Kemudian syarat 'Istri tidak dapat melahirkan keturunan setelah 10 tahun pernikahan' yang bikin geleng kepala.
Ketika pasangan tidak bisa memiliki keturunan, apakah lantas itu hanya salah sang istri?
Stigma usang bahwa perempuan lah penyebab utama dari pasangan yang tak memiliki keturunan rupanya masih menempel kuat dalam otak orang-orang yang membuat kebijakan di Pergub tersebut.
Padahal, menurut Dr.

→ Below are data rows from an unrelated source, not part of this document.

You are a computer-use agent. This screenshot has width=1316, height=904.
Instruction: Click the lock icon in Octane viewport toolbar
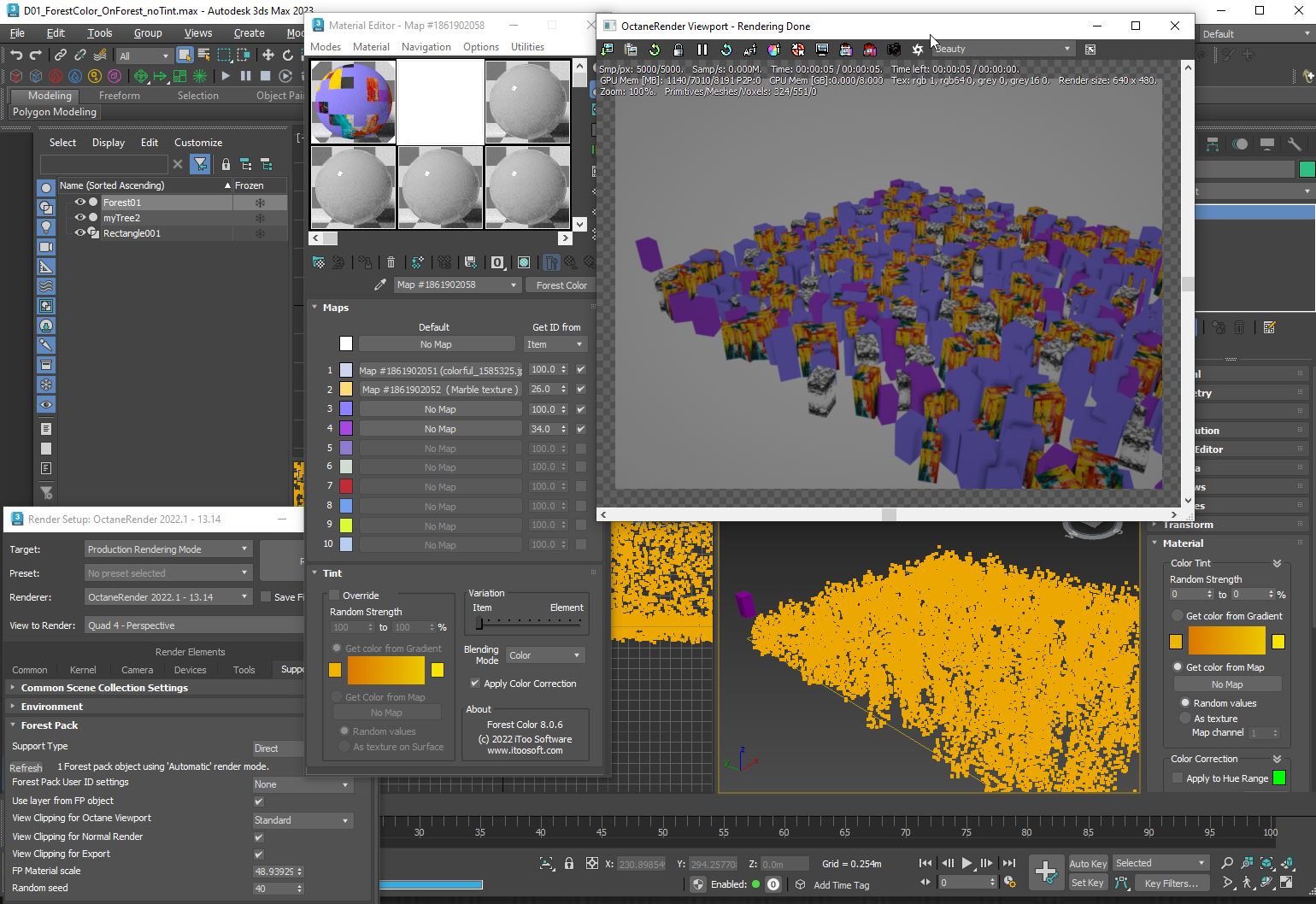point(678,50)
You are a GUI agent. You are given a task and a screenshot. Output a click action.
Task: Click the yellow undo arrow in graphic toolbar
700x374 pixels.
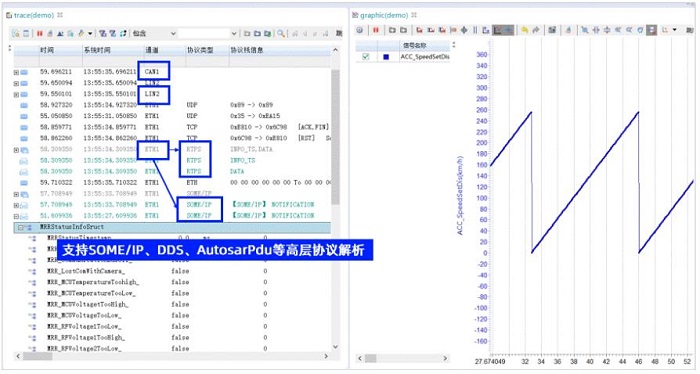tap(525, 30)
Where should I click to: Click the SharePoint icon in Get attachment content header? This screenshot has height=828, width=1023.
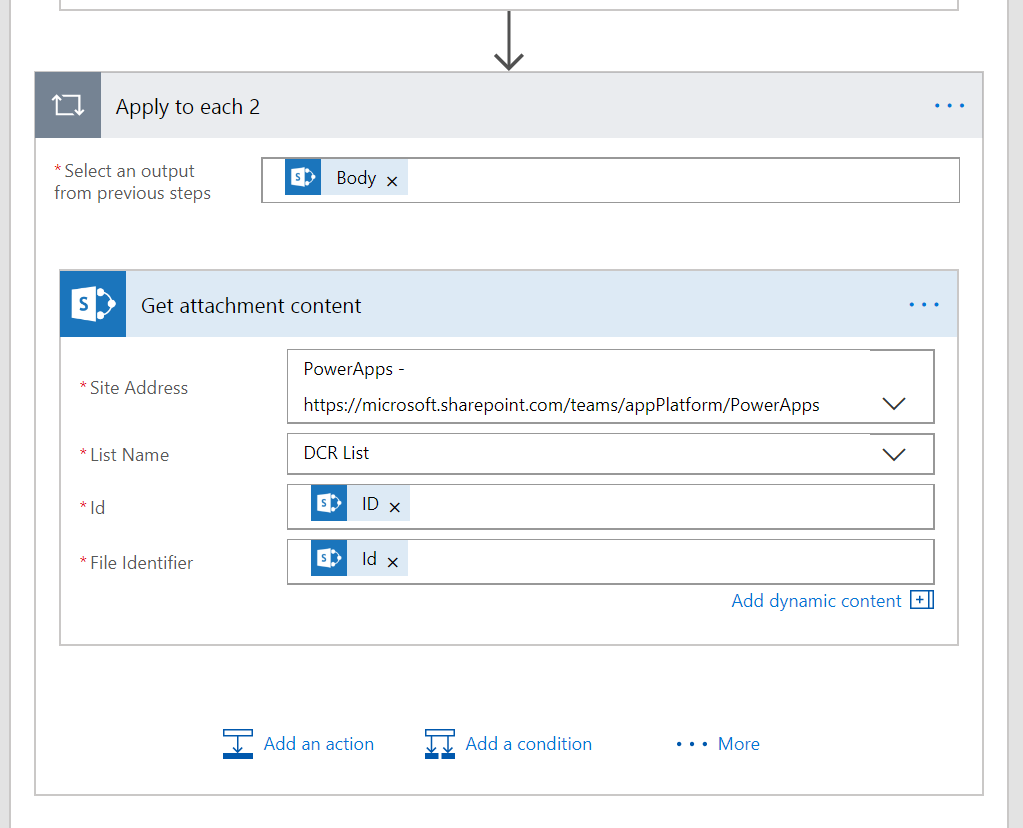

Pandji Sadar, AMPH dari Klinik Bocah mengatakan bahwa masalah kesuburan tidak hanya disebabkan oleh perempuan, gangguan kesuburan bisa disebabkan oleh laki-laki.
"Masalah kesuburan 40 persen pria dan 40 persen perempuan, 10 persen karena keduanya dan 10 persen lagi karena unexplained infertility," katanya, dalam sebuah wawancara dengan PARAPUAN.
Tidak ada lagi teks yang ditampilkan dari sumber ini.